Jeremy Clarkson May Be Right About A Levels, But Without The Benefit Of Hindsight, Academic Pressure Can Have A Serious Impact On Young People's Mental Health

If we know which factors can make a young person vulnerable and some of the warning signs, then teachers, parents and services can do more to support them before they reach crisis point

There are few events in life which stay in your head as clearly as the day your A Level results arrive. Twenty years on I still recall the agonies I put my own parents through when I embarked on a convoluted process between the results landing on my doormat to opening the letter, in order to steel myself to the consequences.

So Jeremy Clarkson may be right (he tweeted that he got a C and two Us in his A Levels and is currently on a superyacht in the Med). With the benefit of hindsight, many young people, disappointed this week, will go on to realise that A Levels, while incredibly important, are not the be all and end all.

Yet the pressure and stress of exam time can have a very real impact on young people's mental health, often exacerbating feelings of depression and anxiety. Many young people feel like their entire future is at stake and an unexpected result can have a serious effect on their confidence and self esteem.

Last week I was speaking to one of our young activists and she poignantly explained to me how a period of mental illness around her exams meant she got grades below what she felt she was capable of, which made her feel like a failure and, in turn, deepened her illness.

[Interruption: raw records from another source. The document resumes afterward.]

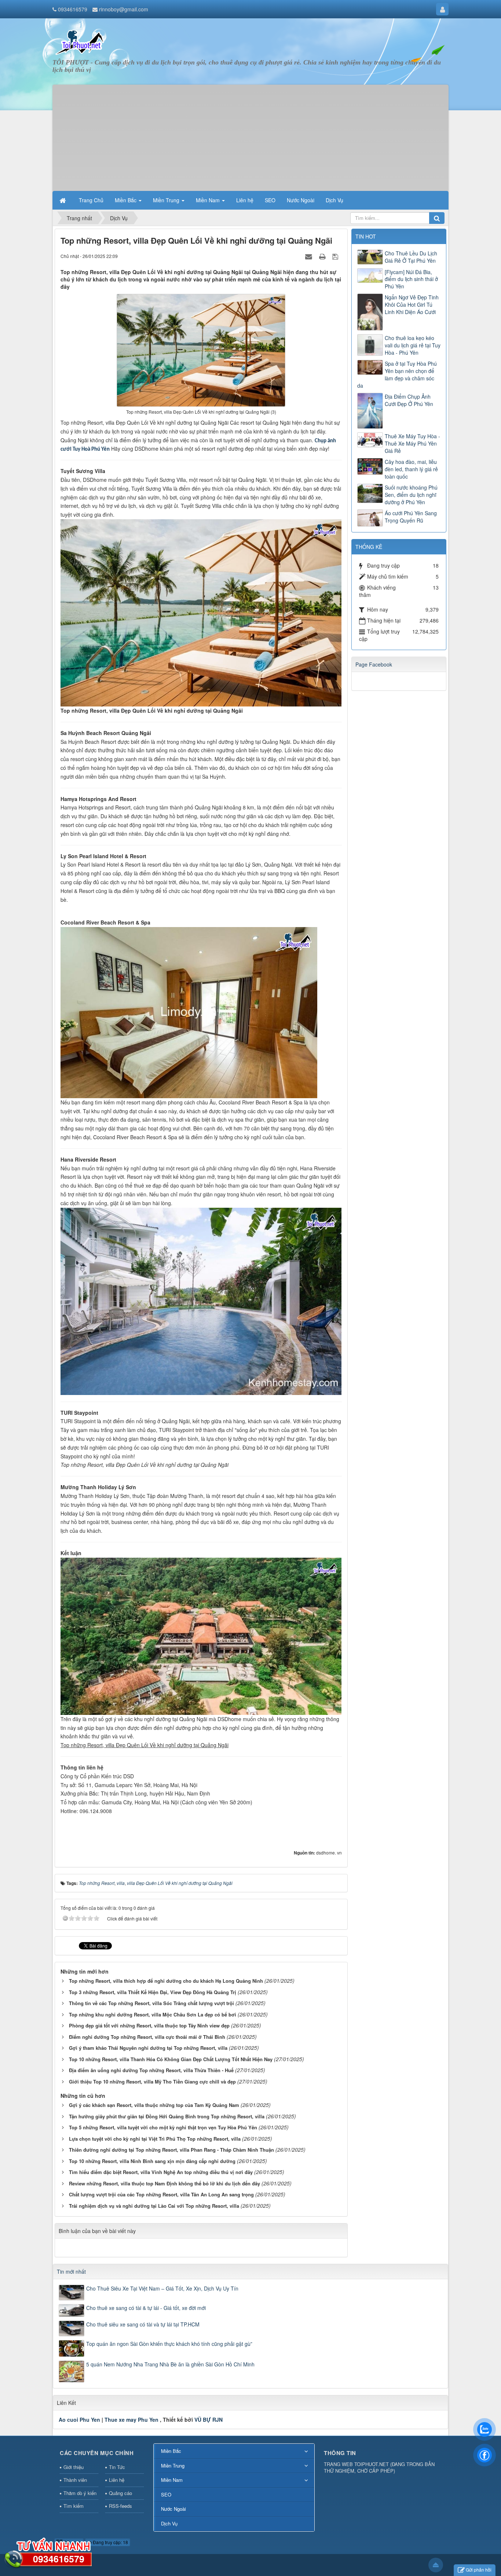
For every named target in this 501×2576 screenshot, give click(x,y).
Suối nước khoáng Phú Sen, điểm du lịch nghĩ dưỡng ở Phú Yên (411, 495)
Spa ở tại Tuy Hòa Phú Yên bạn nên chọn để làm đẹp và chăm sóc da (397, 374)
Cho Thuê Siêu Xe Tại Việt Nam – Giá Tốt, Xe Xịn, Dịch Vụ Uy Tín (162, 2288)
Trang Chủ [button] (91, 200)
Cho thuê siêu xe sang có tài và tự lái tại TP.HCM (143, 2324)
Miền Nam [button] (208, 200)
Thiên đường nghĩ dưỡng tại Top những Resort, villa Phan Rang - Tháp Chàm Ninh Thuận (171, 2149)
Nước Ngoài (173, 2508)
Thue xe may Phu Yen (131, 2419)
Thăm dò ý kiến (79, 2493)
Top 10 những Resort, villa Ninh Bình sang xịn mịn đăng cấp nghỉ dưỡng (152, 2161)
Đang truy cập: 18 (110, 2542)
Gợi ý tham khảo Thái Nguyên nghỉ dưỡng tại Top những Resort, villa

This experience is borne out by research. A recent report by The University of Manchester's National Confidential Inquiry into Suicide and Homicide by People with Mental Illness (NCISH) looked at the factors that played a role in young people who took their own lives. The researchers found that 29% were facing exams or exam results when they died. It's impossible, and irresponsible, to attribute suicide to one simple cause, not least when other factors included bullying and physical health conditions such as acne and asthma, but this does show how great a burden young people feel at this time. Sure, it's easy to be sanguine about it later in life but a decent set of exam results are an anchor in a storm.

If we know which factors can make a young person vulnerable and some of the warning signs, then teachers, parents and services can do more to support them before they reach crisis point.

Of course that support then has to be available, and too often in this country it isn't. Young people should be able to access the right treatment and support for them long before they reach crisis point, but this just isn't the case for many. The Centre for Mental Health's Missed Opportunities report found that children and young people with mental health difficulties go an average of ten years between first becoming unwell and first getting any help - often because more deep-rooted mental health problems are dismissed as something a teenager will "just grow out of". This is a genuine tragedy since half of those who go on to have a lifetime of mental health issues first experience symptoms by the age of fourteen.

Of course we must be careful not to go the other way and medicalise every passing act of whimsy or seemingly peculiar behaviour of a young person. Let's face it, we probably all look back at those years and cringe at something we wore, or said, or thought or did. Teenage years can be as exhilarating and meaningful as almost any other period in life but it's also a time of tremendous change, some of which, frankly, even as mature adults we would struggle to cope with.

So as adults we have an important job to do in trying to walk in the shoes of teenagers, remembering what it felt like to be buffeted around and to make sure that we are going that extra mile every day to relate to the enormous pressures young people feel.

That's a test we should all try to pass.